C’è una grande e impellente necessità di ordine nelle nostre facoltà intellettive: se la conoscenza è il fine dell’intelletto, bisogna usare quest’ultimo per creare conoscenze comode ed auto-pacificanti a scapito della verità e questo è disordinato.
Per agire e parlare con ordine, per il bene futuro, dobbiamo avere il coraggio di partecipare ai dibattiti per la costruzione di un sistema di principi saldi, senza innervosirsi ed alzare la voce quando qualcosa, purtroppo, va nel senso sbagliato poiché ogni bambino sente il bisogno che gli adulti siano i suoi punti di riferimento affidabili e fermi.
Per tutto questo occorrono i fondamenti per costruire una società a misura umana ed uno dei piloni portanti, forse il più discusso ma sicuramente il più importante è la formazione culturale dei giovani e la teoria del gender mira a cancellare la differenza sessuale perché non sa più confrontarsi con essa.
L’istruzione, per avere una preparazione alla vita, è molto importante ma gli insegnanti dovrebbero saper coinvolgere i loro studenti alla cultura, ma anche i discepoli, a loro volta, dovrebbero essere disponibili ad apprendere quanto viene loro insegnato. Se tutto questo non avviene la società, nel prossimo futuro, imploderà su se stessa, poiché ogni sforzo sarebbe inutile anche perché, nel nostro tempo, con il dilagare di informazioni manipolate ad arte, è assai difficile riuscire ad insegnare quello che veramente può formare le menti dei nostri giovani.

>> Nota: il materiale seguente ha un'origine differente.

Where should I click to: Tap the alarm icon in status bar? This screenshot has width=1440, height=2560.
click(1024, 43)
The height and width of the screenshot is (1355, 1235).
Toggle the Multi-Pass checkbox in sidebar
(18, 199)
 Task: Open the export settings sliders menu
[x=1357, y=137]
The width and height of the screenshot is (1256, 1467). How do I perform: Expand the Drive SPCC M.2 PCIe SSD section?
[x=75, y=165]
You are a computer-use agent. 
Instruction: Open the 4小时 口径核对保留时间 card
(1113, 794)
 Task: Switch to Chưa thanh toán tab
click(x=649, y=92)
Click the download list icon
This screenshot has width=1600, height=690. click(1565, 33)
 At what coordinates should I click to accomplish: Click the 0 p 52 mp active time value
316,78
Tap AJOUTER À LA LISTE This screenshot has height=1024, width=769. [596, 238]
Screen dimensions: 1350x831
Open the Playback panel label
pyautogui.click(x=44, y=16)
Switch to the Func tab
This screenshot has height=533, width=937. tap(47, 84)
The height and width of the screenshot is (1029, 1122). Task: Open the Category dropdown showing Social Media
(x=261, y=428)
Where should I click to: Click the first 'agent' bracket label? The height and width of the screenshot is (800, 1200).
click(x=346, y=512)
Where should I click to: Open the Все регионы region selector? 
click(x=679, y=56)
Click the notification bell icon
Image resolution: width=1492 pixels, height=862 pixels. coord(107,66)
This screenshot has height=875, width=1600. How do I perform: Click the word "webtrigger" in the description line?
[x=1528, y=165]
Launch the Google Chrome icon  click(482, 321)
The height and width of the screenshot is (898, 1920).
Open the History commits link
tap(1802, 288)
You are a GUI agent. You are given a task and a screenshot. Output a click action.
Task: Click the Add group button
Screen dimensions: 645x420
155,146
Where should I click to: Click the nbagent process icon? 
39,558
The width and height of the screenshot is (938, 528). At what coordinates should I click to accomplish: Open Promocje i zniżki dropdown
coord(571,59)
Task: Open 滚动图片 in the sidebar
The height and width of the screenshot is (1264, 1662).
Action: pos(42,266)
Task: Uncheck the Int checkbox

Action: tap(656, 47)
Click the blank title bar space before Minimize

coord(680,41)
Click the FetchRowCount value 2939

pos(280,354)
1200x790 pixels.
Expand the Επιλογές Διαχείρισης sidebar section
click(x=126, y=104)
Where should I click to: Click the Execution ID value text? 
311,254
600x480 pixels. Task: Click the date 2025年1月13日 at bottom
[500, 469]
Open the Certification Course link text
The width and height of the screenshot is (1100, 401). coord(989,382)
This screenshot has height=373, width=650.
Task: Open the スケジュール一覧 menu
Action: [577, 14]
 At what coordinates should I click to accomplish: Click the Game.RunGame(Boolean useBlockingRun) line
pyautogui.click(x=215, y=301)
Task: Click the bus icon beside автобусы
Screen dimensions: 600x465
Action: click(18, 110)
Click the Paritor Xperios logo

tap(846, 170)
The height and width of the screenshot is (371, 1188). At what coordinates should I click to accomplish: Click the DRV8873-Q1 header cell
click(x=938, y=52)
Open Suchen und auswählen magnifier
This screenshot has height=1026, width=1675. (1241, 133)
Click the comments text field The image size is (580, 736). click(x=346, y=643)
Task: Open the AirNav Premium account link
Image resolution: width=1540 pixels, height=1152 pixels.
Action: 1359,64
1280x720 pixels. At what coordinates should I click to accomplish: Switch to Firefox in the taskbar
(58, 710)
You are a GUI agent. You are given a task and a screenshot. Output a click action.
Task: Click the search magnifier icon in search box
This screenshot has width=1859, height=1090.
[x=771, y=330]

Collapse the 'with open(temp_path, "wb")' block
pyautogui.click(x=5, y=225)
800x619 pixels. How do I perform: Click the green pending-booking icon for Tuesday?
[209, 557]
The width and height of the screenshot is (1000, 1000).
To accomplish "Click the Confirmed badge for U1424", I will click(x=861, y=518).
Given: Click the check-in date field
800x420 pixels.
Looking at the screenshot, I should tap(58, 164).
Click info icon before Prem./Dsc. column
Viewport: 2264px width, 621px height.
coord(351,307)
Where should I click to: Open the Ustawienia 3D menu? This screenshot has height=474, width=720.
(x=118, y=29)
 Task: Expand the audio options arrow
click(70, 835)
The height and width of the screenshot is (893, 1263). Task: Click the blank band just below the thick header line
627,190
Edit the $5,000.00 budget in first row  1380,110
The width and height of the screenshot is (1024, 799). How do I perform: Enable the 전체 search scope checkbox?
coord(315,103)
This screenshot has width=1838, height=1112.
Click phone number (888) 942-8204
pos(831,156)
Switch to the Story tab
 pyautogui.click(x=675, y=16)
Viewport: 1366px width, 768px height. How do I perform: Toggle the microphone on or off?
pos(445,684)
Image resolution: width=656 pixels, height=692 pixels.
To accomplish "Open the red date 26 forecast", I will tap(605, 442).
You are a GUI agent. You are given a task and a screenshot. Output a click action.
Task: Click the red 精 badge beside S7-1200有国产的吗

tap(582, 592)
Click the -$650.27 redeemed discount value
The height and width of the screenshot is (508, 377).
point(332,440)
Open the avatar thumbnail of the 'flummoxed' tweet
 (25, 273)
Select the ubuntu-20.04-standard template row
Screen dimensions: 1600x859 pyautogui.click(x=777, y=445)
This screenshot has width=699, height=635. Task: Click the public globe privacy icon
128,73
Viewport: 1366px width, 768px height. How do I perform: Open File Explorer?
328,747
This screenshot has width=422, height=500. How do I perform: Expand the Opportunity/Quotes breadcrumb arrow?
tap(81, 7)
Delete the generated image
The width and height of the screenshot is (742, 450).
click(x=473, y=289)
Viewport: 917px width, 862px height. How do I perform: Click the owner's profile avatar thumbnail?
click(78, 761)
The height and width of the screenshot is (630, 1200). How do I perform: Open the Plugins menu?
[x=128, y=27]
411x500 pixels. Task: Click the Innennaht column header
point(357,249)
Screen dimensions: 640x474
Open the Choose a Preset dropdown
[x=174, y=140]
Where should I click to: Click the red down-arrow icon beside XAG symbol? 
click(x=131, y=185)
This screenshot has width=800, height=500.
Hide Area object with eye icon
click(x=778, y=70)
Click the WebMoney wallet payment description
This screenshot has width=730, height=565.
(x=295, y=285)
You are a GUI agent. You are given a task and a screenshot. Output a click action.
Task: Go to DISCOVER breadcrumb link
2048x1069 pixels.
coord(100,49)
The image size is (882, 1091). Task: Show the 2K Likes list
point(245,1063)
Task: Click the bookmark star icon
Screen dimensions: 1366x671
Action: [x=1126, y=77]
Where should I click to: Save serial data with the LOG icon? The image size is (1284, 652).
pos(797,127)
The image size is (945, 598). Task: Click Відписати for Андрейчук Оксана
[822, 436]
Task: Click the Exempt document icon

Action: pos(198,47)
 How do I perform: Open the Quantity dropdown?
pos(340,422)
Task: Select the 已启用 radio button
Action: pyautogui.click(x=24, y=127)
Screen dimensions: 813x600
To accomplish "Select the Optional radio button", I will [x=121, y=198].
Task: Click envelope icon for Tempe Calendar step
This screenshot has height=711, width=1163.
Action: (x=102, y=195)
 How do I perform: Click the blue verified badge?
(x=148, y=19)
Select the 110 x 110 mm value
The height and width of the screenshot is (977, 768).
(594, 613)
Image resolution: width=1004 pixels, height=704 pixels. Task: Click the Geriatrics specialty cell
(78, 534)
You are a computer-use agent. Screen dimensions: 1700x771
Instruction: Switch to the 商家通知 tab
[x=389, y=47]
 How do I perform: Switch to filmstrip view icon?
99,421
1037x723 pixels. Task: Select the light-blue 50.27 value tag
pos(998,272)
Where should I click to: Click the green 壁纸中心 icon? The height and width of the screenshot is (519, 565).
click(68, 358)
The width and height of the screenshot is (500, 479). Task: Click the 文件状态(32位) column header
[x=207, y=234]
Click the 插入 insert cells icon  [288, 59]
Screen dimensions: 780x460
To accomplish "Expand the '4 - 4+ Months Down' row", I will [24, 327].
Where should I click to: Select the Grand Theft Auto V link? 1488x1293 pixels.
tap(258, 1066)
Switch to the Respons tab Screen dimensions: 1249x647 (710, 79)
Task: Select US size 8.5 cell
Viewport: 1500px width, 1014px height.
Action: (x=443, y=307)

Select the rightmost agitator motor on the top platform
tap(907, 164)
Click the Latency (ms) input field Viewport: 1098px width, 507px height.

Nella Bibbia, nel libro di Geremia, al capitolo 7, versetto 34, leggiamo: “Io farò cessare nelle città di Giuda e nelle vie di Gerusalemme le grida di gioia e la voce dell’allegria, la voce dello sposo e della sposa, poiché il paese sarà ridotto a un deserto”. E ancora, nell’Apocalisse, capitolo 18 versetti 21-23, troviamo: “… e la voce di sposo e di sposa non si udrà più in te”.
Non vorrei passare per un profeta catastrofista, ma la società concepita dai fautori del gender, priva della differenza tra uomini e donne che possano unirsi e procreare, diventerebbe un deserto.